Стоит Семён в тени, осматривая людей невидимыми глазами; на голове у него чёрный башлык, под ним - мутное пятно лица, с плеч до ног колоколом висит омытая дождём клеёнка, любопытно скользят по ней отблески огня и, сверкая, сбегает вода. Он похож на монаха в этой одежде и бормочет, точно читая молитву:
- Значит - разговор у вас идёт... о божественном прение... это ничего, допускается... это не заказано!
Кузин зло ухмыляется и смотрит на него, а Гнедой вдруг кричит, как женщина:
- А ты иди, поезжай, доноси, Иудин сын!
И зловеще хрипит Савелий:
- Худо кончишь, Лядов, продажная душа!
Стражник вскинул голову и глухо сказал:
- Иди-ёты!
У меня тревожно дрогнуло сердце, когда упало это слово, сказанное с великою тоскою. Хрустя клеёнкой, он медленно полез наверх по оплывшим ступеням, угрюмо и громко говоря:
- На мельницу, в шинок, Сашка пришёл и сказал, что вы тут... Я должен знать... кто - где...
Потом уже наверху раздался его сырой голос:
- Н-но... Ну! Дьявол...
И зачмокала грязь под копытами лошади. Тогда все вдруг начали говорить торопливо, смущённо, нескладно...

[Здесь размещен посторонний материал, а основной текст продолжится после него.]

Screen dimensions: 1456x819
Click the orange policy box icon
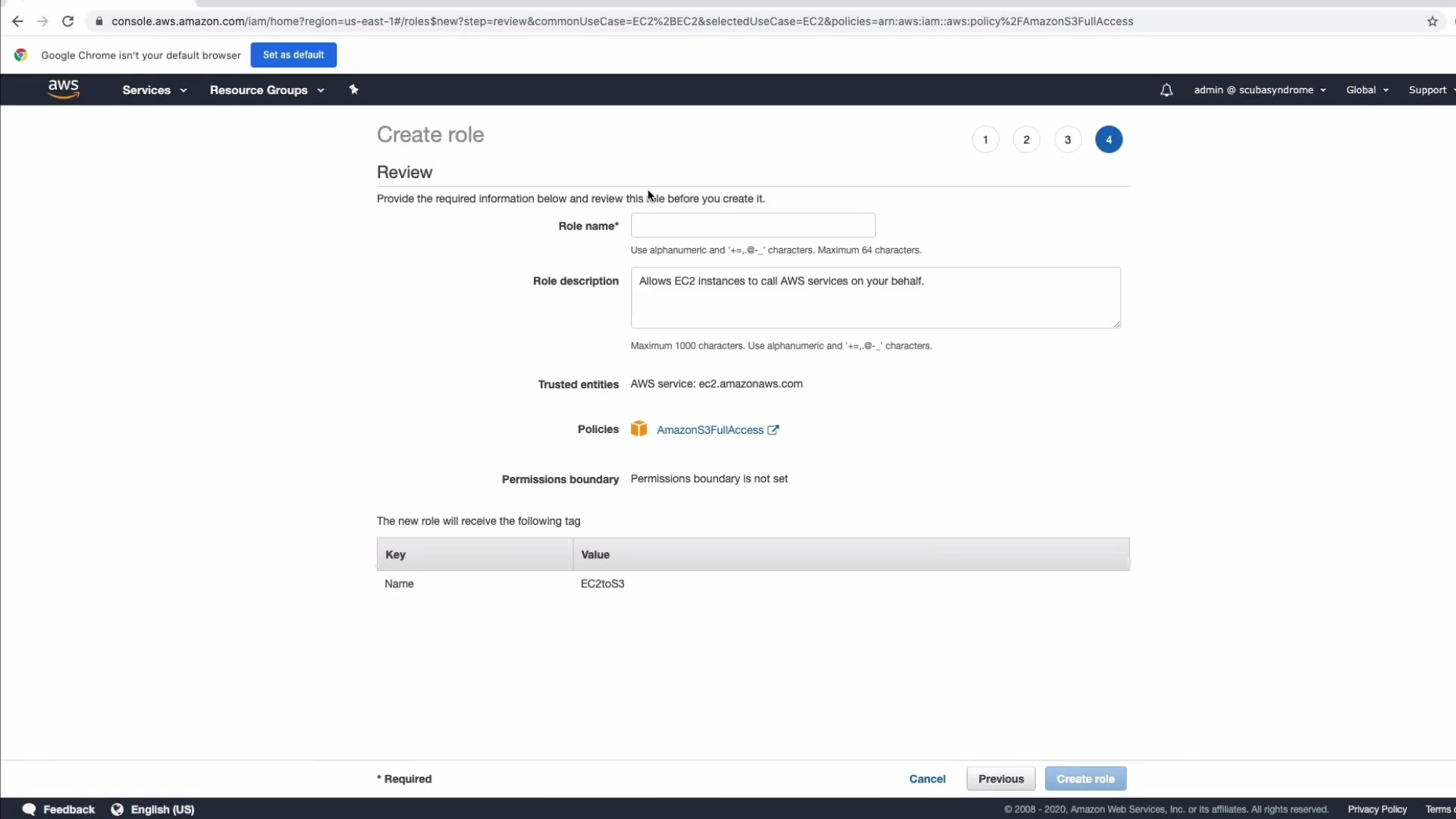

- Пьяный! - сказал Гнедой.
- Конечно! - подтвердил Савелий. - Из шинка явился.
- Напрасно, пожалуй, обругали его! - улыбаясь, заметил Кузин.
Лесник, качая головой, молвил:
- Нескладный он у вас человек!
- От кого мог узнать Сашка? - строго спросил Егор.
Сашка - это работник Астахова. Алёша виновато объяснил:
- Когда мы с Иваном шли - видел он нас.
- Видел? - переспросил Егор и задумался.
Озлобленно и громко раздаётся голос Авдея:
- Я вам скажу: Кузьма Астахов неотвязный за нами сыск нарядил, и Сашка и Мокей везде про нас спрашивают.
Никин говорит долго, суёт в воздух кулаками, лицо у него гневное. Мужики слушают молча, но, видимо, не верят ему, зная его историю с дочерью Кузьмы.
- Ну, пёс с ими! - воскликнул Кузин. - Эка важность - следят! А вот, обратился он ко мне, - хорошо ты говоришь, Егор Петров! Как псалом прочитал!
Вмешался Гнедой:
- Вот это самое и по железной дороге говорили, слушал я и вспоминал это!
Кузин задумчиво продолжает:
- Может - недостижимо, но жить, веруя в такой мир, - это я понимаю, брат, хорошо с этим жить-то!
Поднялся Милов и тихонько сказал:
- А не пора ли по домам? Поехал он, этот...
Все засмеялись, кроме Савелия, - блестя глазами и грозя кулаком, он проговорил за один дух:
- Понимаю я теперь, почему они брызжут змеиной своей слюной яростно так, - куда им деваться, ежели народ на такой путь встанет, ага!?
- А расходиться пора! - сказал Егор, вставая с пола.
Савелий спросил:
- Кто здесь останется ночевать со мной?
Милов согласился с ним:
- Тебе по мокру вредно ходить, давай - я останусь.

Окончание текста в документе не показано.